→ **Exercises**:
- 1) Answer these questions about the passage on the bread for the starving men:
(a) What did the men call out to him?
(b) Where had he experienced hunger before?
(c) For what was he sentenced and killed?
- 2) Copy the stretch of the passage on the bread for the starving men from "He felt their" through "bread for them.", word for word.
- 3) Continue the passage on the bread for the starving men, picking up after its final sentence.

They called out to him, ‘Have you no bread to bring to us? We are starving!”

He felt their hunger deeply, as he too had experienced hunger, but he had experienced it as a prisoner in a foreign place. Here these men were in their own country, yet desperate for something to eat. He could not stand to see people hungry and so, instinctively, he acted upon impulse and went back home to get some freshly baked bread for them.

“No, my son, do not feed them! Do not go back there, as you will be seen by some people around here as a traitor for feeding and aiding the enemy”, Kyria Leah’s mother pleaded in vain with her son. He was not aware of the fatal consequences of a humane act of feeding a hungry group of men. He had been absent from Greece for long enough, and did not understand the politics of the civil war. Within days he was denounced for this act of kindness as an act of betrayal by some of his neighbours. He was sentenced and killed for aiding andartes by those on the other side.

(Records of locating words and elements)
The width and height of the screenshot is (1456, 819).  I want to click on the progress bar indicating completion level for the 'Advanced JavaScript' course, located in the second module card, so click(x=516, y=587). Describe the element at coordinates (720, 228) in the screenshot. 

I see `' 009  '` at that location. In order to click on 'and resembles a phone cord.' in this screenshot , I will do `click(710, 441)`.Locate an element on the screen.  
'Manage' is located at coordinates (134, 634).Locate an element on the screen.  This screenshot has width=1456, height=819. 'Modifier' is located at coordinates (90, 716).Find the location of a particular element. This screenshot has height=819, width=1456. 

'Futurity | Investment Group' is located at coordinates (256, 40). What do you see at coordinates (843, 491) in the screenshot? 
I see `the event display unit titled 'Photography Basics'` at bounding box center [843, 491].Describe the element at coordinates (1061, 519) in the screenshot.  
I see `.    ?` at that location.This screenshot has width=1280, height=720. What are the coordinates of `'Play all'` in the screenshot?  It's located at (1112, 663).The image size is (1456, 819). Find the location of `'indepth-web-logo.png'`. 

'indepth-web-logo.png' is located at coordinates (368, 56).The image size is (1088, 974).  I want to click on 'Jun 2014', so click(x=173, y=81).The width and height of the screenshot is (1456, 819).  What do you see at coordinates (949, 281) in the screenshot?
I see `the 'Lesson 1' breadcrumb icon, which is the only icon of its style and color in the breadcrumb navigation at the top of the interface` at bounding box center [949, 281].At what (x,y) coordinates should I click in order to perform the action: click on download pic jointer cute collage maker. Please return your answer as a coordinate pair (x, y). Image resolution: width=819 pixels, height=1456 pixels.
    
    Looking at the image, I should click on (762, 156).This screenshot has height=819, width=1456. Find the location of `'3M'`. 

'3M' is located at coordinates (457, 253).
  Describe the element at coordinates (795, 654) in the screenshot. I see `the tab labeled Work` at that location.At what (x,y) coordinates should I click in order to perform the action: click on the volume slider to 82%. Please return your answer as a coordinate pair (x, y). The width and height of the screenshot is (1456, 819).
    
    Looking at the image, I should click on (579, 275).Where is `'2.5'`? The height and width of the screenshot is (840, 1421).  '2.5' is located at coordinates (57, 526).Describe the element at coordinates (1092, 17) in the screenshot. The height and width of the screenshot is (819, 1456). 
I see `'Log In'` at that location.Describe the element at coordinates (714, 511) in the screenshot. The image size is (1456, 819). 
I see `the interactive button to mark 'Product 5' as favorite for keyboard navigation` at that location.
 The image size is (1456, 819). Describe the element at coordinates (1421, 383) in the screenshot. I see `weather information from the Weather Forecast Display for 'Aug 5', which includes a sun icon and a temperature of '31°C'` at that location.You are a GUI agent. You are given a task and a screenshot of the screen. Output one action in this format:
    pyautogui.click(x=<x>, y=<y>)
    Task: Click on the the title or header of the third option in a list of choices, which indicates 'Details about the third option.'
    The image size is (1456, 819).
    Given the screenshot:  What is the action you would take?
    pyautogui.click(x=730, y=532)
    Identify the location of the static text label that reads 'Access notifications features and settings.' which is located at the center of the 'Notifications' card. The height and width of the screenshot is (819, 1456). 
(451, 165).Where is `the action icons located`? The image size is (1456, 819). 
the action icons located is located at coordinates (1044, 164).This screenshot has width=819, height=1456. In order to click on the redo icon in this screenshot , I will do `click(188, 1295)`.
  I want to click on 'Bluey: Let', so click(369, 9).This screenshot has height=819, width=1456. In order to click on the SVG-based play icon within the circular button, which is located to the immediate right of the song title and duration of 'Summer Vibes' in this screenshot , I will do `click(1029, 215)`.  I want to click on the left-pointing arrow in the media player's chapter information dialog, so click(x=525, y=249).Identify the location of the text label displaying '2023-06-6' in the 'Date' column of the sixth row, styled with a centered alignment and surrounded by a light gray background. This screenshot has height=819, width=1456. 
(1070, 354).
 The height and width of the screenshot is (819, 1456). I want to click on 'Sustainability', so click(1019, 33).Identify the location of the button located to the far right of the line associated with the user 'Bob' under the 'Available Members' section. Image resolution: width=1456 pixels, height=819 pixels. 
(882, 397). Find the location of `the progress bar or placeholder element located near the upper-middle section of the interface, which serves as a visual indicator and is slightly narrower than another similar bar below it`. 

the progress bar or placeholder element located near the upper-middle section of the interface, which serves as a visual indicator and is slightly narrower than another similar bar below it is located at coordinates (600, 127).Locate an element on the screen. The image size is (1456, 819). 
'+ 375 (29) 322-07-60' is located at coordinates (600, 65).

→ **Results for each task**:
- 1)
(a) They asked whether he had no bread to bring to them, saying they were starving.
(b) As a prisoner in a foreign place.
(c) For aiding andartes.

- 2)
He felt their hunger deeply, as he too had experienced hunger, but he had experienced it as a prisoner in a foreign place. Here these men were in their own country, yet desperate for something to eat. He could not stand to see people hungry and so, instinctively, he acted upon impulse and went back home to get some freshly baked bread for them.

- 3)
Kyria Leah was a young girl when this happened, but she recalls that her mother and father could not utter anything in defence of their sentenced son. Furthermore, they were not given their son’s body to bury after he was executed. When asked about how her parents responded to this tragedy, Kyria Leah stated that her parents did not ever stop believing in God, despite the incomprehensibility of what had just happened. Many years later, when she decided to migrate to Australia, her parents would say that they had lost three children. Yet Kyria Leah was never lost, since the legacy of her parents’ deep and abiding faith had taught her to endure whatever hurdles life presented to her. It was her early experiences that had shaped her, and so she was able to transmit her parents’ faith and beliefs to her own family and her grandchildren in the Antipodes.